La principal herramienta de un escritor es el cuerpo. Una se sienta y traduce lo que le regala el mundo, las sensaciones y las postales que se encuentra en el camino. A veces también escribimos sobre lo que no se nos fue concedido: los amores que quedaron guardados en las posibilidades, los lugares que nos fueron imposibilitados porque el destino se nos naufragó, las amistades perdidas porque ya su viaje viraba a otro lado, porque su partida llegó más rápida de lo que creímos apenas hace algunos meses.
Una escribe con el ombligo, las yemas de los dedos y los labios, también escribe con los pies que siguen el andar de todos los días a través de callejones conocidos, con los ojos que se detienen cuando las palomas abren en vuelo porque un par de niños corren en las plazas. Una escribe de lo que habita: su cuerpo, pero también lo hace desde la ciudad que nos ha visto crecer y transformarnos de la infancia a la adultez, de las experiencias nuevas a las ya conocidas y a la inversa.
Cuando el profesor Edgar A. G. Encina me invitó a participar en el colectivo 9+9=30 acepté de inmediato, pensé que sería muy fácil sentarme y escribir sobre algo que ya está desgastado al tacto de tanto que he pasado estas páginas, pero me encontré con una grata sorpresa: un día desperté y comencé a ver mi ciudad con ojos de turista y me encantó. Marbella Melo hizo magia y me colocó en dupla con quien sería mi compañera de viaje: Paloma Lizardo.

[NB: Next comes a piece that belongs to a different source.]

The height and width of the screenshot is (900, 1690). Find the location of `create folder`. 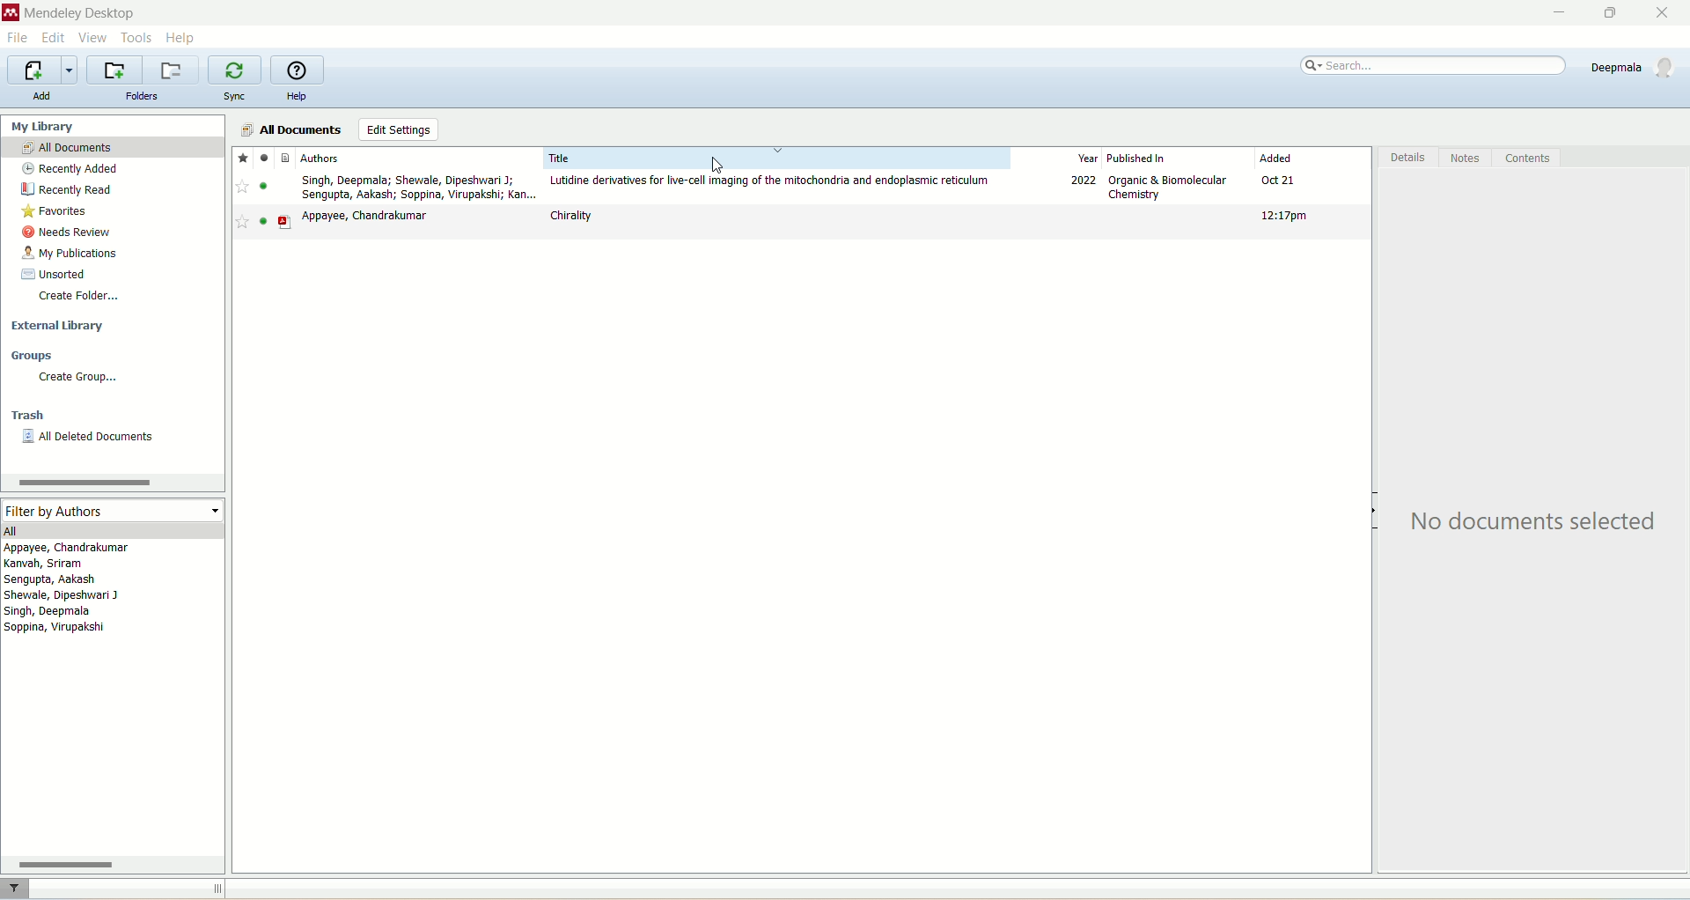

create folder is located at coordinates (83, 297).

Ponernos de acuerdo fue relativamente sencillo, tenemos visiones muy similares en cuanto a lo que queríamos revelar: sí que amábamos este lugar, sí que teníamos mil recuerdos sobre esta ciudad que huele a piedra mojada cuando llueve, pero también que precisamente apesta a orina porque se ha vuelto un baño público con soundrack de tamborazo, que el problema de seguridad nos preocupa para nosotras y quienes todavía andan también en estas calles, todavía es una palabra clave para velar que muchos ya no tienen oportunidad de habitar aquí. Que nos preocupa que el laberinto no nos deje salir algún día.
No sé cuánto tiempo ya tenía con las pestañas cubiertas de barro, pero fue renovador ver que aquellos días grises se fueron retornando cálidos ante la luz ámbar que acompaña el adoquín nocturno, fue triste observar las paredes repletas con rostros de personas desaparecidas porque sí, yo continuaba con una inercia cotidiana, pero alrededor de mí seguía existiendo la tragedia que una cree ajena, hasta que nos pasa.

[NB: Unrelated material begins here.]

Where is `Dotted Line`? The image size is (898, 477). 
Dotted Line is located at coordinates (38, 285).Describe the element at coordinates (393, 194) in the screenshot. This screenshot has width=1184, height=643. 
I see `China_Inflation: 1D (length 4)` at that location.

El primer día que nos encontramos como colectivo nos reímos de las anécdotas que nos ha regalado esta ciudad, ¿qué más patrimonio inmaterial que las gorditas de yesca y rajas con las que hemos crecido? Probablemente lo más bello de este encuentro son los 18 pares de ojos que se pusieron gafas de turista, que se percataron de que hay quimeras en los techos que nos observan, mientras nosotros vamos grises con el sacó autómata en nuestras espaldas.
Pudimos ver a través de otros cómo recorremos la ciudad laberinto sin hilos rojos, y con ellos, que los colores son más vivos, aunque las ilustraciones estén hechos con estilógrafos negros, cuando se comparten los recuerdos de una reliquia o la primera vez que se nos apareció una figura nueva en las fachadas que creíamos escaneadas a fuerza de recorrerlas todos los días.
Desde arriba los laberintos tienen el rostro de dos amantes que se besan, en el centro sobresale la cotidianidad en la que recogemos un libro que se vende en el piso de una callejuela, está una mujer con el vientre abultado de vida y los cabellos ondulantes demuestran que ésta es una ciudad en la que hay movimiento, que el patrimonio existe y que estamos enamorados de él, pero que tampoco nos importa señalar que hay cosas que se deben exigir y que, si es necesario, buscamos incendiar lo que se tenga que incendiar, romper lo que se tenga que romper, cuidar lo que se tenga que cuidar porque ésta, queridas lectoras y estimados lectores, es una ciudad viva.
No lo olviden, ¡juntos incendiamos la cultura!